• [Task directions] Write out exactly the lines from the start of the entries through the one that contains "[VALCO palvelussa Facebook] (612, 15)", including both.

*** Dataset records

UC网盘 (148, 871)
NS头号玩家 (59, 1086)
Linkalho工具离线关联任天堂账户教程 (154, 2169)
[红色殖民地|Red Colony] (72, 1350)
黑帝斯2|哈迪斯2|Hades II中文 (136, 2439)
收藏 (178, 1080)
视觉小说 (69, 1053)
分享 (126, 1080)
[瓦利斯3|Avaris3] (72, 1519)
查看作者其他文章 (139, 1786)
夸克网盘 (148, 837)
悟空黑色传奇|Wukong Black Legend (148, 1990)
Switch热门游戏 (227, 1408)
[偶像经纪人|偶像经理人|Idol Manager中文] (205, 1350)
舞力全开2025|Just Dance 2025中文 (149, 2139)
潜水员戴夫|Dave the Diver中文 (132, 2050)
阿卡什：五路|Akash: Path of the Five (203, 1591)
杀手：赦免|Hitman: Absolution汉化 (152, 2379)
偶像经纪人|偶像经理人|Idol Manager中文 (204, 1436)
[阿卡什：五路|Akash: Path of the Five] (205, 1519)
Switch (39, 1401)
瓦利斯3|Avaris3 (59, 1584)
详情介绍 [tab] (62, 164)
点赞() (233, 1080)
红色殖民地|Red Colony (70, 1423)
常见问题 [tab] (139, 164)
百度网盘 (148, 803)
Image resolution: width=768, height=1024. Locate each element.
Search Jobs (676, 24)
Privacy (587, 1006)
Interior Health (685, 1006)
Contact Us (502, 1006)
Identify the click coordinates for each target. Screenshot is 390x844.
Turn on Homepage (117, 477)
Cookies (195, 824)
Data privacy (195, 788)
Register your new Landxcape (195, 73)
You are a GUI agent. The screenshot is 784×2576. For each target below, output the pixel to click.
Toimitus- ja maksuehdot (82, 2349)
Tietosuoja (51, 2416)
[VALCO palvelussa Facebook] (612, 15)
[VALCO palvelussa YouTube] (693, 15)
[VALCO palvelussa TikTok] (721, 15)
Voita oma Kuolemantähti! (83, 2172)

******

• [Expected answer]
UC网盘 (148, 871)
NS头号玩家 (59, 1086)
Linkalho工具离线关联任天堂账户教程 (154, 2169)
[红色殖民地|Red Colony] (72, 1350)
黑帝斯2|哈迪斯2|Hades II中文 (136, 2439)
收藏 (178, 1080)
视觉小说 (69, 1053)
分享 (126, 1080)
[瓦利斯3|Avaris3] (72, 1519)
查看作者其他文章 (139, 1786)
夸克网盘 (148, 837)
悟空黑色传奇|Wukong Black Legend (148, 1990)
Switch热门游戏 (227, 1408)
[偶像经纪人|偶像经理人|Idol Manager中文] (205, 1350)
舞力全开2025|Just Dance 2025中文 (149, 2139)
潜水员戴夫|Dave the Diver中文 (132, 2050)
阿卡什：五路|Akash: Path of the Five (203, 1591)
杀手：赦免|Hitman: Absolution汉化 (152, 2379)
偶像经纪人|偶像经理人|Idol Manager中文 (204, 1436)
[阿卡什：五路|Akash: Path of the Five] (205, 1519)
Switch (39, 1401)
瓦利斯3|Avaris3 (59, 1584)
详情介绍 [tab] (62, 164)
点赞() (233, 1080)
红色殖民地|Red Colony (70, 1423)
常见问题 [tab] (139, 164)
百度网盘 (148, 803)
Image resolution: width=768, height=1024. Locate each element.
Search Jobs (676, 24)
Privacy (587, 1006)
Interior Health (685, 1006)
Contact Us (502, 1006)
Identify the click coordinates for each target. Screenshot is 390x844.
Turn on Homepage (117, 477)
Cookies (195, 824)
Data privacy (195, 788)
Register your new Landxcape (195, 73)
You are a GUI agent. The screenshot is 784×2576. For each target below, output the pixel to click.
Toimitus- ja maksuehdot (82, 2349)
Tietosuoja (51, 2416)
[VALCO palvelussa Facebook] (612, 15)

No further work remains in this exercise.